Student Architects Tackle Rockridge’s Triangle: Affordable Housing Meets Open Space
by Professor Leslie G. Moldow, FAIA
If you are a Rockridge resident, you no doubt are obsessed with visions of what the vacant lot at Claremont and College can become. “A community park,” say some, “affordable housing,” say others.
In the Spring of 2024 and 2025, my second-year architecture studio classes from the Architecture and Community Design program at the University of San Francisco grappled with the oddly shaped site to determine if a happy union could be formed between park advocates and housing advocates. The Architecture and Community Design program at the USF has a strong social and environmental justice focus, so assigning a site that could provide feedback to the Rockridge neighborhood was a good fit.
The Oakland zoning code designates the site in the City’s Housing Element as an S-14 Zone, intended to facilitate housing production on those sites that the City identifies for housing. “Projects on these sites contribute toward meeting Oakland’s needs for lower-income housing and receive By Right Approval.”

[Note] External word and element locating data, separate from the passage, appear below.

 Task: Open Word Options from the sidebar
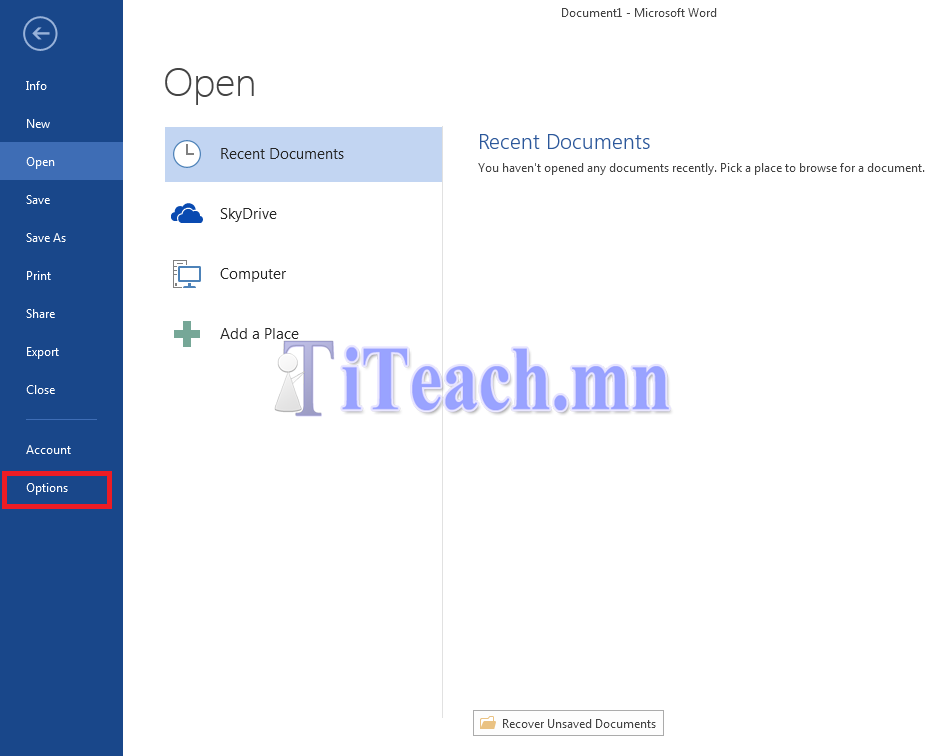(47, 488)
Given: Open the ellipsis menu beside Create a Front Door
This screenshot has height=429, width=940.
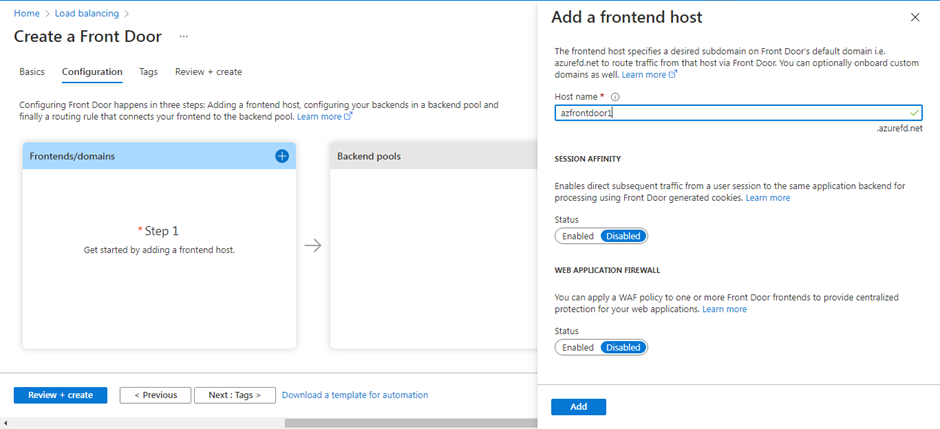Looking at the screenshot, I should [x=183, y=37].
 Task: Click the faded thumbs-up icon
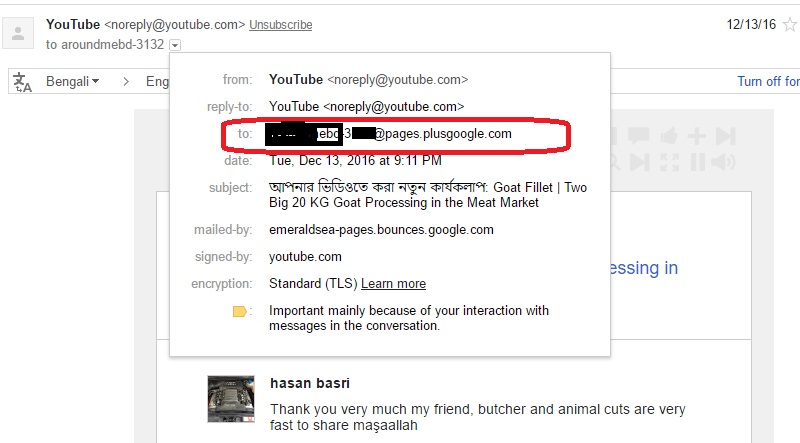tap(669, 136)
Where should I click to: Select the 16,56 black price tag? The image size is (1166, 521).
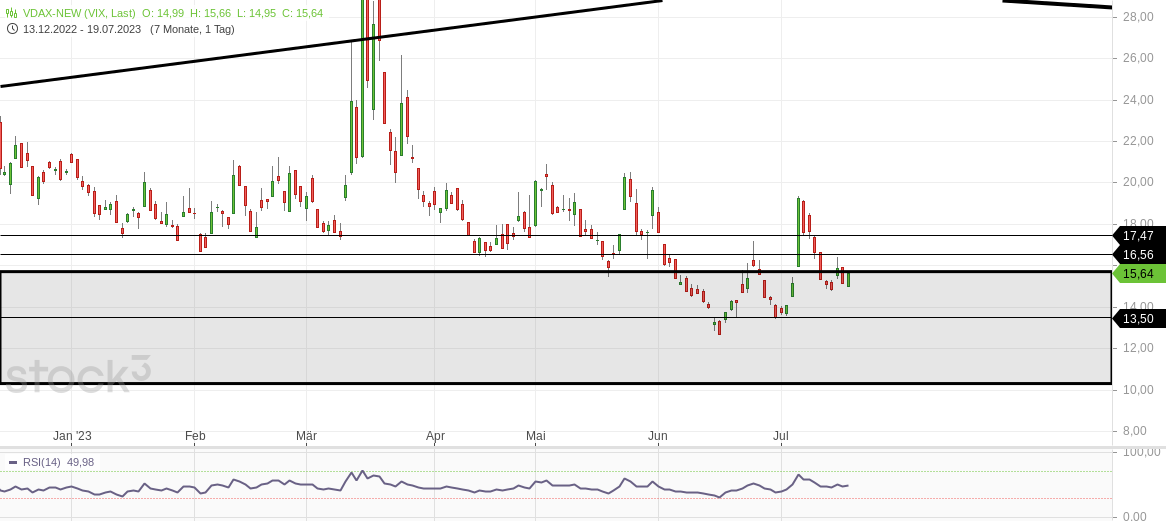[1138, 255]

The students were guided by an affordable senior housing program and unit design from a reputable East Bay nonprofit housing developer. They assumed the parking necessary for the project would be accommodated in a one-story below-grade parking lot accessed from the southwest end of the site along Claremont Ave. The building, as per zoning allowances, could be five stories tall, and I directed that the ground floor would feature the common areas necessary for housing, along with a clinic and an adult day care center.
Their task, as a design study, was to design a building that balanced the program's need for affordable senior housing units with the community's desire for public outdoor space.
The students, working individually, had only 5 weeks to design a building. Their solutions to the design problem illuminated several different approaches. The designs are purely for test purposes and do not represent anyone’s specific intent to build a building on the site.
Many wrapped the units around a central atrium or open space, and offered the neighborhood a park by pulling the building back from the corner of College and Claremont.
Some configured the building into a U-shape facing the corner that wrapped around an open space.
A few created a “cut-through” open space between the adjacent commercial property to the south and the south wall of the project.
Some out-of-the-box thinkers carved away the east façade to create a park along College Avenue.
The solutions varied in unit count from a low of 47 one-bedroom units to a high of 62 Generally, the fewer the apartments, the greater the open space available for either the neighborhood or building residents.
By engaging in this exercise, the students had the opportunity to tackle a real-world problem, and the community gained insight into what is feasible for our special triangular site in the heart of Rockridge.
Student Justine Mikaela M. Juco designed low-income housing for seniors with shared gardens.